### [ASSIGNMENT]
Write out exactly, with no other output, the lines below from the one that contains "Bookmark this page" through the end.

^^^^^^^^

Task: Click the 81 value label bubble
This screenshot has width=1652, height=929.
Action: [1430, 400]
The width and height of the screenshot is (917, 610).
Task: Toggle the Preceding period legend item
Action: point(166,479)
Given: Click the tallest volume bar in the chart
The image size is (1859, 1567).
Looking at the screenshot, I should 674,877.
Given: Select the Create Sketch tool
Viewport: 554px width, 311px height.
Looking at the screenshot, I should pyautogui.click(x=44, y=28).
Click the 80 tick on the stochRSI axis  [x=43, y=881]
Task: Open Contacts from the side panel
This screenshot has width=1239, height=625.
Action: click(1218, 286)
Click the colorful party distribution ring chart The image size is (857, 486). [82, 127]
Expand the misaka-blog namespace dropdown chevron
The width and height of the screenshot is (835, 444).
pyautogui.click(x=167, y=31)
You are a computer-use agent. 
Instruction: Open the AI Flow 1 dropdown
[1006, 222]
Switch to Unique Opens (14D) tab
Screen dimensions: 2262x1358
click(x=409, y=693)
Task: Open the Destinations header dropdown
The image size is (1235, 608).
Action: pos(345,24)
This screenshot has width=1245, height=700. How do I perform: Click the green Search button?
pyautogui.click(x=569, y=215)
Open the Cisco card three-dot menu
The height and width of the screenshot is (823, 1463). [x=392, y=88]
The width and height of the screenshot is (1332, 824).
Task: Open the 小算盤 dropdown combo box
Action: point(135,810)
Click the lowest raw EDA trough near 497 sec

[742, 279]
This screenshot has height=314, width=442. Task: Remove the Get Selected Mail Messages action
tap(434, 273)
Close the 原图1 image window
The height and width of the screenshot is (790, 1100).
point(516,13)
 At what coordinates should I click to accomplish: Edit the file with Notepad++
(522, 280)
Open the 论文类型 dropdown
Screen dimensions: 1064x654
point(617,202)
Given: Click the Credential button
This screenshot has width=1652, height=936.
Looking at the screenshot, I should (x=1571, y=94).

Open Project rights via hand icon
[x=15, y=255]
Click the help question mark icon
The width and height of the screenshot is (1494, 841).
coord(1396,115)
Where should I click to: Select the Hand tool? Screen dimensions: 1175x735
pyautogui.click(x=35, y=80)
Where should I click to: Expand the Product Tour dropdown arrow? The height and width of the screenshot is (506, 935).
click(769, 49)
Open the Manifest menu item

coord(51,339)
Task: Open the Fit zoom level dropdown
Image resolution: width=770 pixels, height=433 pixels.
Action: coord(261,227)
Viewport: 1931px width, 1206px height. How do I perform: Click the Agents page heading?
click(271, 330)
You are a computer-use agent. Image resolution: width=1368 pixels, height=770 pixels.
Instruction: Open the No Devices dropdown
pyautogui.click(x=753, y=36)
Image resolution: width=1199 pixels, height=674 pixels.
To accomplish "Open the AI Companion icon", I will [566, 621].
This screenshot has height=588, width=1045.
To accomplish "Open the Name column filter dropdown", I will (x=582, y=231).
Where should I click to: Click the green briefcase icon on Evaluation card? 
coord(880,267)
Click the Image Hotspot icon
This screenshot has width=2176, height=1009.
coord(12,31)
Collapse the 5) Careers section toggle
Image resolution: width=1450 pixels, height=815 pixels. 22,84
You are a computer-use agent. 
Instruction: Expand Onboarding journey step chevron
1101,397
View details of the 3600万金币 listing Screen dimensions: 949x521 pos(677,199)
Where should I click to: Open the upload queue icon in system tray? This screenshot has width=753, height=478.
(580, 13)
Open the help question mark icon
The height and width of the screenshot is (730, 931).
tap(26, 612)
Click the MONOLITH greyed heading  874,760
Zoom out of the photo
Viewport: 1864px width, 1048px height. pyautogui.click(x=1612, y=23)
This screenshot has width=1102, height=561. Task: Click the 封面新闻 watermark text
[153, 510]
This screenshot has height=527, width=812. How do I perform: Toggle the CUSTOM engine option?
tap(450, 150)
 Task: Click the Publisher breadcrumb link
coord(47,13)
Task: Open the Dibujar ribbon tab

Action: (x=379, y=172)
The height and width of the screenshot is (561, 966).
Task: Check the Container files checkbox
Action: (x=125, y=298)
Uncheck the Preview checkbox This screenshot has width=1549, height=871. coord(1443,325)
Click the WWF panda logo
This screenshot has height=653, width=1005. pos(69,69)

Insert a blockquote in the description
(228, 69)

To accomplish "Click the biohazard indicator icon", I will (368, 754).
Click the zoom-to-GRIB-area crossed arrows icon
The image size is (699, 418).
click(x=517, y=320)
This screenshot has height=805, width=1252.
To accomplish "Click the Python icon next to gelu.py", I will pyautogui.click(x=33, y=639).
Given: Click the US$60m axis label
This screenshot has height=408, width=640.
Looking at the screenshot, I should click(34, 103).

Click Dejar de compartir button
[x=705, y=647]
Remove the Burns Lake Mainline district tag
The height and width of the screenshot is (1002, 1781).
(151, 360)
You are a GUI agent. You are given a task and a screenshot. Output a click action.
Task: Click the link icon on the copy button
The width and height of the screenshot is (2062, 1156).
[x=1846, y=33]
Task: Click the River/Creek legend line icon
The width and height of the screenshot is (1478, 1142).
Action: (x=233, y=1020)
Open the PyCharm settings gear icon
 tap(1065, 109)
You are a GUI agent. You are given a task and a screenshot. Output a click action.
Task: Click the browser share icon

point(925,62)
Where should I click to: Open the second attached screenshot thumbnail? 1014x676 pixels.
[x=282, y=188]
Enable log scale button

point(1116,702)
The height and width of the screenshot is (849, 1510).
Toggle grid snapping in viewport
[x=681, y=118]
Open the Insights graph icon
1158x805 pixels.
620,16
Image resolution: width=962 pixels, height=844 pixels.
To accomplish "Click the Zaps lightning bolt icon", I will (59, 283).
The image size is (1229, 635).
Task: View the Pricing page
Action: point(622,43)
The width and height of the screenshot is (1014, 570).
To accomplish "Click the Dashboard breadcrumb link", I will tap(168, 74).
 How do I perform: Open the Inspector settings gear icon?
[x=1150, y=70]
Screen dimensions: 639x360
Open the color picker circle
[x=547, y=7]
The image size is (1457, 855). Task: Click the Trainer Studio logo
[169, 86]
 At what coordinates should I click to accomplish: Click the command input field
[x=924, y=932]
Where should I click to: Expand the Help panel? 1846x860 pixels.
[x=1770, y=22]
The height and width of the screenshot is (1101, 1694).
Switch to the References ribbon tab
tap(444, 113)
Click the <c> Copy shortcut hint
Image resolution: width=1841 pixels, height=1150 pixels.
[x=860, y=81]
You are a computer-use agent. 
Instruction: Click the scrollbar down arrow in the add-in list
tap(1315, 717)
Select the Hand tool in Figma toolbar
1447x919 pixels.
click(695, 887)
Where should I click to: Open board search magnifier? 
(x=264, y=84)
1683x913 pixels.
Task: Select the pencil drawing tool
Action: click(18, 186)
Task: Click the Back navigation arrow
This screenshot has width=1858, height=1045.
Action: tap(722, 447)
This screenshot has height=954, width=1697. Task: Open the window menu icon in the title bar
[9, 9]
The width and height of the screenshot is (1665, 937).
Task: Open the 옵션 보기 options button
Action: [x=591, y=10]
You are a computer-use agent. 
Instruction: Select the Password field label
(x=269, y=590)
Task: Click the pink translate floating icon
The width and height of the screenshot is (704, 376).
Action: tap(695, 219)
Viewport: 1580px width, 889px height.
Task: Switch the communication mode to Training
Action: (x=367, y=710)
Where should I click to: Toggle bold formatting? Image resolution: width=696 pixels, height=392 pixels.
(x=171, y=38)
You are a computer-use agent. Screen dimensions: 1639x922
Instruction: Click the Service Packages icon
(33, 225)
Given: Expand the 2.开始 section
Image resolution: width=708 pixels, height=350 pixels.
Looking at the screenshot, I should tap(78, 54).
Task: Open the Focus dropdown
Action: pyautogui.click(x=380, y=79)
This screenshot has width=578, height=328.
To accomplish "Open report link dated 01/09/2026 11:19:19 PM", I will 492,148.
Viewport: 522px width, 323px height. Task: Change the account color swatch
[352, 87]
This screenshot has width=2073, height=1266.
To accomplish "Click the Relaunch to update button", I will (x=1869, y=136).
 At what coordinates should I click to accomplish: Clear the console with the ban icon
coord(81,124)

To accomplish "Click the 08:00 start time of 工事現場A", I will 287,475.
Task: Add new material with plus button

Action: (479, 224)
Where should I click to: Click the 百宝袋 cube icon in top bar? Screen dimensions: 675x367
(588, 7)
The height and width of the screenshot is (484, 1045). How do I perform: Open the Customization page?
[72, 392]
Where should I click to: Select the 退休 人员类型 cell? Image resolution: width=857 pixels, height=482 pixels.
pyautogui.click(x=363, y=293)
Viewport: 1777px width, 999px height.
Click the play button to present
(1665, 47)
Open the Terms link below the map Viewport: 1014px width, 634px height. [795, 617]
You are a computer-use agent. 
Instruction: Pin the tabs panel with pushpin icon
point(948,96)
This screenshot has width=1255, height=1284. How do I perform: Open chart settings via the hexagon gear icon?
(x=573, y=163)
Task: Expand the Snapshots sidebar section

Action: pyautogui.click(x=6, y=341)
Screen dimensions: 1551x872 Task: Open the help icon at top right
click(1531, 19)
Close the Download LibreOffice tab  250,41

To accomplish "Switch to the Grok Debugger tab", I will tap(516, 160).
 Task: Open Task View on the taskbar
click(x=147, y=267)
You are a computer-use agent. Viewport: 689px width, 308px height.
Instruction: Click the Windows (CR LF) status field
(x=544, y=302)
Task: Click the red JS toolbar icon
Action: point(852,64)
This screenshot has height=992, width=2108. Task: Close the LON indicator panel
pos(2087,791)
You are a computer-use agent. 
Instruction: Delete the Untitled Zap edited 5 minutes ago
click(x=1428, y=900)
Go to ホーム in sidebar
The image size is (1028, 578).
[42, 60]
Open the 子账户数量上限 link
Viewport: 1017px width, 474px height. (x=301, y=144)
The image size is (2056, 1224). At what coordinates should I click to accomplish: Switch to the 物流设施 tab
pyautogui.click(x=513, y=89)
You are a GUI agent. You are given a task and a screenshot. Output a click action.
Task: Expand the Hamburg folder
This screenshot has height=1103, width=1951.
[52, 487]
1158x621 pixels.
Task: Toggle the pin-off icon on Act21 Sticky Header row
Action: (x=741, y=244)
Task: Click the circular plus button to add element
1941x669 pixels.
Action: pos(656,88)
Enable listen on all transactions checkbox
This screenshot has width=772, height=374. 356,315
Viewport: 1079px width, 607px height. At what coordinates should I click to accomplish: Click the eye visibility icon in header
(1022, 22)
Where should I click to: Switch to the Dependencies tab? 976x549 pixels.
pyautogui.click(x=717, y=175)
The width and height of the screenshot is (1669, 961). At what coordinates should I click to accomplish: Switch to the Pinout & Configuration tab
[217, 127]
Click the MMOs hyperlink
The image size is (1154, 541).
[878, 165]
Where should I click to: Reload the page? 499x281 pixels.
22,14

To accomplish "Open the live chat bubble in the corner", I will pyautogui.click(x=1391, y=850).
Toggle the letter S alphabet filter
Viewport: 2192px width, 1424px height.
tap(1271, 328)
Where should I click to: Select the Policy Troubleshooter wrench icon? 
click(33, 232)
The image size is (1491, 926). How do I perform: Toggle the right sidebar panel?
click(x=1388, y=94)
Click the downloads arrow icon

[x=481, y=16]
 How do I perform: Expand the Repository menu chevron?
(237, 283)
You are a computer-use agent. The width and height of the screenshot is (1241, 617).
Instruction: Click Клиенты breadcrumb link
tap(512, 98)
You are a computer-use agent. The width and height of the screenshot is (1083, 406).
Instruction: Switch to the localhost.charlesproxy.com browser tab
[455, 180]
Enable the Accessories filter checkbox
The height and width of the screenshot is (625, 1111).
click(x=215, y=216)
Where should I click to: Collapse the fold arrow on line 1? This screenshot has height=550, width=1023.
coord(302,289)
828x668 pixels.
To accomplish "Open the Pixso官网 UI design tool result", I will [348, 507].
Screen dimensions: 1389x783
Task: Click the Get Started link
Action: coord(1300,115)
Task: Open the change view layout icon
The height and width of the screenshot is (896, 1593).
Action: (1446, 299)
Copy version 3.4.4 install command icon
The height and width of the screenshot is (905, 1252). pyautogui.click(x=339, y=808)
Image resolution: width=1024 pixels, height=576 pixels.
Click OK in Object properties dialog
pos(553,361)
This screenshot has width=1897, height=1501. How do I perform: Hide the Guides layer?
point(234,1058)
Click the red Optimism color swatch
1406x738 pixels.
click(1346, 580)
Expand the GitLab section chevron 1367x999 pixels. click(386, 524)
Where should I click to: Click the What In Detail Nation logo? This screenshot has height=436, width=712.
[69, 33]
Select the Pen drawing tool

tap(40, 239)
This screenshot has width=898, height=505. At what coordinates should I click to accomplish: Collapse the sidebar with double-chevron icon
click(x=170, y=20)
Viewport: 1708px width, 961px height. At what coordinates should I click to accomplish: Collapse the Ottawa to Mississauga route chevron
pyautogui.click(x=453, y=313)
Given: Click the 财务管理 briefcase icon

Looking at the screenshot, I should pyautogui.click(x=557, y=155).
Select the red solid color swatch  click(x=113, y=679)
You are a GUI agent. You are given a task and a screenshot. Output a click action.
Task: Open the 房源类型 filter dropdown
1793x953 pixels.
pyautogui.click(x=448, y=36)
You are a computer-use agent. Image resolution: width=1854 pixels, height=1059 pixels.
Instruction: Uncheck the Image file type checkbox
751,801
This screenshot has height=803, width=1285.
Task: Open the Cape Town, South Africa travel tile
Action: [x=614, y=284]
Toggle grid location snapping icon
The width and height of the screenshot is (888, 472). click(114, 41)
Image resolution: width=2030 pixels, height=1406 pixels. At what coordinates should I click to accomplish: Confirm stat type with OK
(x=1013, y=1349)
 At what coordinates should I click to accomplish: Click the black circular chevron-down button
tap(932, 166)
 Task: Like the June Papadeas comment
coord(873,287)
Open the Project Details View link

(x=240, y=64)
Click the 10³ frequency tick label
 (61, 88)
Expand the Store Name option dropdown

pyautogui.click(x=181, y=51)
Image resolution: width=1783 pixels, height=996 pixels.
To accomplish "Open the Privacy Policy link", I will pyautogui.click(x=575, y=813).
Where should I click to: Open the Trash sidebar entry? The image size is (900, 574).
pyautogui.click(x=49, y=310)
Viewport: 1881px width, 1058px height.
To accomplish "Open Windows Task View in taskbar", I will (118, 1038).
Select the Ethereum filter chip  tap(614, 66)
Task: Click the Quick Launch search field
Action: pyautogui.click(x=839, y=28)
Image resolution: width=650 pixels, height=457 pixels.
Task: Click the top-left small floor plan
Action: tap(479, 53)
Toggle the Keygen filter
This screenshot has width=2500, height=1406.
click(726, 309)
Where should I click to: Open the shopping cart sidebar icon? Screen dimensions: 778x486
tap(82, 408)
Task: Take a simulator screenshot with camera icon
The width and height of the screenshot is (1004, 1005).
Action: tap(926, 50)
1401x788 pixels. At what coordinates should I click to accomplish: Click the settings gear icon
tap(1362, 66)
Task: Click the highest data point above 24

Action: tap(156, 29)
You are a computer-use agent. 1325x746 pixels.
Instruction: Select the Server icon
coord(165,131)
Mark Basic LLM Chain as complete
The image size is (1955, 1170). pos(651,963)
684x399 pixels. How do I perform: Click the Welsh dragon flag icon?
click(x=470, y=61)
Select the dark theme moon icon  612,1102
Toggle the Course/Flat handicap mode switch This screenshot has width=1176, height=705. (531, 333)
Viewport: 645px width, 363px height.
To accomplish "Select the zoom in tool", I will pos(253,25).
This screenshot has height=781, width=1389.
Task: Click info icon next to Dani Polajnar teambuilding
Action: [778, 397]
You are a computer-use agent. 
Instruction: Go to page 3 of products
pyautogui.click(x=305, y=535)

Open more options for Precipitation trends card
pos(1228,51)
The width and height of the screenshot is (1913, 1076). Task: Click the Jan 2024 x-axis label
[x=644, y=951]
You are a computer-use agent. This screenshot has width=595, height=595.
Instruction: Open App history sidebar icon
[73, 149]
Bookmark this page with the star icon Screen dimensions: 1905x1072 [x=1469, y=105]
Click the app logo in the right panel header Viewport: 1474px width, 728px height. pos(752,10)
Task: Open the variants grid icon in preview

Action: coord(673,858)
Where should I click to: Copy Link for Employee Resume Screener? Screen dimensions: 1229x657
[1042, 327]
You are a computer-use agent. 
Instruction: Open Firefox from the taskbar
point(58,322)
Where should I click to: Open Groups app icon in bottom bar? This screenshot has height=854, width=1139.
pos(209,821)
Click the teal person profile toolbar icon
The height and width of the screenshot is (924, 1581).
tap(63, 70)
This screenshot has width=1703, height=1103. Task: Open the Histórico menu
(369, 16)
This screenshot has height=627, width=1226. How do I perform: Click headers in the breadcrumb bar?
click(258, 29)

^^^^^^^^

### [REPLY]
Bookmark this page with the star icon Screen dimensions: 1905x1072 [x=1469, y=105]
Click the app logo in the right panel header Viewport: 1474px width, 728px height. pos(752,10)
Task: Open the variants grid icon in preview

Action: coord(673,858)
Where should I click to: Copy Link for Employee Resume Screener? Screen dimensions: 1229x657
[1042, 327]
You are a computer-use agent. 
Instruction: Open Firefox from the taskbar
point(58,322)
Where should I click to: Open Groups app icon in bottom bar? This screenshot has height=854, width=1139.
pos(209,821)
Click the teal person profile toolbar icon
The height and width of the screenshot is (924, 1581).
tap(63, 70)
This screenshot has width=1703, height=1103. Task: Open the Histórico menu
(369, 16)
This screenshot has height=627, width=1226. How do I perform: Click headers in the breadcrumb bar?
click(258, 29)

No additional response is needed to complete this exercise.